◆ WORK INSTRUCTION: When you reach the line in the data below that contains "604x518 pixels.", please start repeating lines exactly, and stop after the line that contains "This screenshot has width=939, height=628.", repeating nothing else.

(PROVIDED RECORDS)

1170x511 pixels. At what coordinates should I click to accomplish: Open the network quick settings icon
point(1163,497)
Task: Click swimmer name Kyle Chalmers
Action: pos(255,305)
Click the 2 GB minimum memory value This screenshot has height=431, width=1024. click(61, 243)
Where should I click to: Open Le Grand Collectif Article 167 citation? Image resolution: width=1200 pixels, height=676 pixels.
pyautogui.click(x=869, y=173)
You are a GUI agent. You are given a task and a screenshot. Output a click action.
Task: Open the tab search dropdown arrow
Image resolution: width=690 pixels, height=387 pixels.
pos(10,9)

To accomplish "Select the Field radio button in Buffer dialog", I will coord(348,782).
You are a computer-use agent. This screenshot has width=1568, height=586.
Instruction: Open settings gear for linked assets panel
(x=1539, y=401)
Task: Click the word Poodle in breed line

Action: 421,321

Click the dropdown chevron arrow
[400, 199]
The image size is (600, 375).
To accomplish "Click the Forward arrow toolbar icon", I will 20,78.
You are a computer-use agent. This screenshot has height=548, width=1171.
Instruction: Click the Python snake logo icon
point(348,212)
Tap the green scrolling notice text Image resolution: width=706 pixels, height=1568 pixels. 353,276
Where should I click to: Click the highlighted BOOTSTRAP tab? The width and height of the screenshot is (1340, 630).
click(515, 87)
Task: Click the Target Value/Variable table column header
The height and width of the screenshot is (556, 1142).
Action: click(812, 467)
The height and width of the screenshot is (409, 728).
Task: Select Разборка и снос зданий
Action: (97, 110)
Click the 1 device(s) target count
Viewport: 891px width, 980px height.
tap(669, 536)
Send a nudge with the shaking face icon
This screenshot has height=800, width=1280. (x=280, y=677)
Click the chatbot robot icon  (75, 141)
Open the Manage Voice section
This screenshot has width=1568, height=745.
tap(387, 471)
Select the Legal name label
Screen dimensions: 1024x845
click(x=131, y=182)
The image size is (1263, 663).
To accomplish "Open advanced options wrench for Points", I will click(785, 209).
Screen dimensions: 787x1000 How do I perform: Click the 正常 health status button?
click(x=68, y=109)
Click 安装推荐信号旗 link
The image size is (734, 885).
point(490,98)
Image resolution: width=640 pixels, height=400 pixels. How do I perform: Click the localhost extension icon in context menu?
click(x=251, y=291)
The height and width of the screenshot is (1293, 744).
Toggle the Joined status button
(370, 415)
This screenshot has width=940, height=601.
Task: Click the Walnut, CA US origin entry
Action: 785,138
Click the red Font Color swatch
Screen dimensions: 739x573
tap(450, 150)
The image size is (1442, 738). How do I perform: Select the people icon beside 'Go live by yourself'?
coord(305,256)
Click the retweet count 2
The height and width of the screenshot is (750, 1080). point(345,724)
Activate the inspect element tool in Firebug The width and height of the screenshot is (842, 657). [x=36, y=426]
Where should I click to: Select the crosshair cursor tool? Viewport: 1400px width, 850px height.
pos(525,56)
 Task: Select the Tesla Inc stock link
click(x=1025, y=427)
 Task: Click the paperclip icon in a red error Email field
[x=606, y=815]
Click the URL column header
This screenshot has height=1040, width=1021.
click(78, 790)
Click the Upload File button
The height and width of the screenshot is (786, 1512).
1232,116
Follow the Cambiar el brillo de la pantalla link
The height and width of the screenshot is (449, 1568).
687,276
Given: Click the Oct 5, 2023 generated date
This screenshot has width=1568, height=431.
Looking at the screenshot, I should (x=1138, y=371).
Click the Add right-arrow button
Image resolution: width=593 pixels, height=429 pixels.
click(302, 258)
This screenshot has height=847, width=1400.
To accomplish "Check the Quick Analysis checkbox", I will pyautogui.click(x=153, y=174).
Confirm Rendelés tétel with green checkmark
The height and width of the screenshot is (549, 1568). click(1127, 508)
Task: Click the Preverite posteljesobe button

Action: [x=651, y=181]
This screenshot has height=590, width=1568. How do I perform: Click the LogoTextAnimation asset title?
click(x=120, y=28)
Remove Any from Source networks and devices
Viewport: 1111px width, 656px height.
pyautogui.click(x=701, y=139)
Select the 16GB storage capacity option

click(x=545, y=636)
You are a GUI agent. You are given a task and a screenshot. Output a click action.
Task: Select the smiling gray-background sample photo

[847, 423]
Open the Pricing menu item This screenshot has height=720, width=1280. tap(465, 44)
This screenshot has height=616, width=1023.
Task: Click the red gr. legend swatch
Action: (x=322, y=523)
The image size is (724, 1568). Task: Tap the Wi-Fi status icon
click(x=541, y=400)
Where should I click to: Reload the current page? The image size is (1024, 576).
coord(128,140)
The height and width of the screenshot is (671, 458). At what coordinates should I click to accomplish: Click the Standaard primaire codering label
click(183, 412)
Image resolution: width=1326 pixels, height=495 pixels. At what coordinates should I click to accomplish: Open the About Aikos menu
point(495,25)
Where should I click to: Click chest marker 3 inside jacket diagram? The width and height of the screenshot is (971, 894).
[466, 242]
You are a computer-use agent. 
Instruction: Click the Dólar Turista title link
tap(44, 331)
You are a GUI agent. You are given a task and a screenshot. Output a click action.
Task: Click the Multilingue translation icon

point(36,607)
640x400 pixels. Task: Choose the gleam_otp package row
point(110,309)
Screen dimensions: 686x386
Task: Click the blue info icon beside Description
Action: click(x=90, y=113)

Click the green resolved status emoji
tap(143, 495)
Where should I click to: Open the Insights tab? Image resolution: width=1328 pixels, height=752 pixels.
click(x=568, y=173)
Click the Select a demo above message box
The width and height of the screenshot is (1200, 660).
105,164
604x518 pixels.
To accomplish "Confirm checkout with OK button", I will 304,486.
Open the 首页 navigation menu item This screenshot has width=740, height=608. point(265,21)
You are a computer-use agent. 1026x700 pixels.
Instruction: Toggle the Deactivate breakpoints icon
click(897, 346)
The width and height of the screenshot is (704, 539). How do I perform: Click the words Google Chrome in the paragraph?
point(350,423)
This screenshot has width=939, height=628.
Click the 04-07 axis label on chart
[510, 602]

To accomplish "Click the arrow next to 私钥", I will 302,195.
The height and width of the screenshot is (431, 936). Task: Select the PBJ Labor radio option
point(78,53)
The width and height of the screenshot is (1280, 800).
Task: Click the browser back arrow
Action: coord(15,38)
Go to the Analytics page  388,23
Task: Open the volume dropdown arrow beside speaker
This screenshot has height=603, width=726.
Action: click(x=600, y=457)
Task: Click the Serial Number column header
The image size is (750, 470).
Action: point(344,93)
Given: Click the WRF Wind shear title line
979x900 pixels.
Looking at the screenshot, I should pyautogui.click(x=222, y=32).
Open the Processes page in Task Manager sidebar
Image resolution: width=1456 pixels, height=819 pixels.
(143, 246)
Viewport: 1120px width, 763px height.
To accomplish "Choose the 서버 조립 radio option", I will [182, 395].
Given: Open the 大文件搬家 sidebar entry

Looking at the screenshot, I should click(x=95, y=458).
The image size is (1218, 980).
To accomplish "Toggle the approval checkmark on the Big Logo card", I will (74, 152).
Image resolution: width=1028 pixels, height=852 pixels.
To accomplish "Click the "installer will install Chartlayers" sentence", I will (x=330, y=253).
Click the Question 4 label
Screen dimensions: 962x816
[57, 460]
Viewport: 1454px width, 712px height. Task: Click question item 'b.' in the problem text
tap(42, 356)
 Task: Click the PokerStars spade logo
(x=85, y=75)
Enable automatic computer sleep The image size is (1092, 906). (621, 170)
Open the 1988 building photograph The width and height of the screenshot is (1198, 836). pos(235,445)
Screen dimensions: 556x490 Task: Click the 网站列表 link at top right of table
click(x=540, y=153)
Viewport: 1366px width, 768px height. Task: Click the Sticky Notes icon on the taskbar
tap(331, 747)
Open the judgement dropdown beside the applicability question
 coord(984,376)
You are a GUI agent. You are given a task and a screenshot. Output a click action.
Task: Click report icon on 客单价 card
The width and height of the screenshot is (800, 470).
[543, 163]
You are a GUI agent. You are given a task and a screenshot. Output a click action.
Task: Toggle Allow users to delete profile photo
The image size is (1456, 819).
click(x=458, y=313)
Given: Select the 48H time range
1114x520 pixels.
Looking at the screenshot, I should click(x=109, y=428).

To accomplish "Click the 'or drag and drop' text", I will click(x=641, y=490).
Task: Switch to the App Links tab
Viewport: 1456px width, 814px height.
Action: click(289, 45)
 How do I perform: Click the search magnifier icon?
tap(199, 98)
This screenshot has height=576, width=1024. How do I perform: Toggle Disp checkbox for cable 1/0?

(End PROVIDED RECORDS)

◆ WRITTEN SOLUTION:
604x518 pixels.
To accomplish "Confirm checkout with OK button", I will 304,486.
Open the 首页 navigation menu item This screenshot has width=740, height=608. point(265,21)
You are a computer-use agent. 1026x700 pixels.
Instruction: Toggle the Deactivate breakpoints icon
click(897, 346)
The width and height of the screenshot is (704, 539). How do I perform: Click the words Google Chrome in the paragraph?
point(350,423)
This screenshot has width=939, height=628.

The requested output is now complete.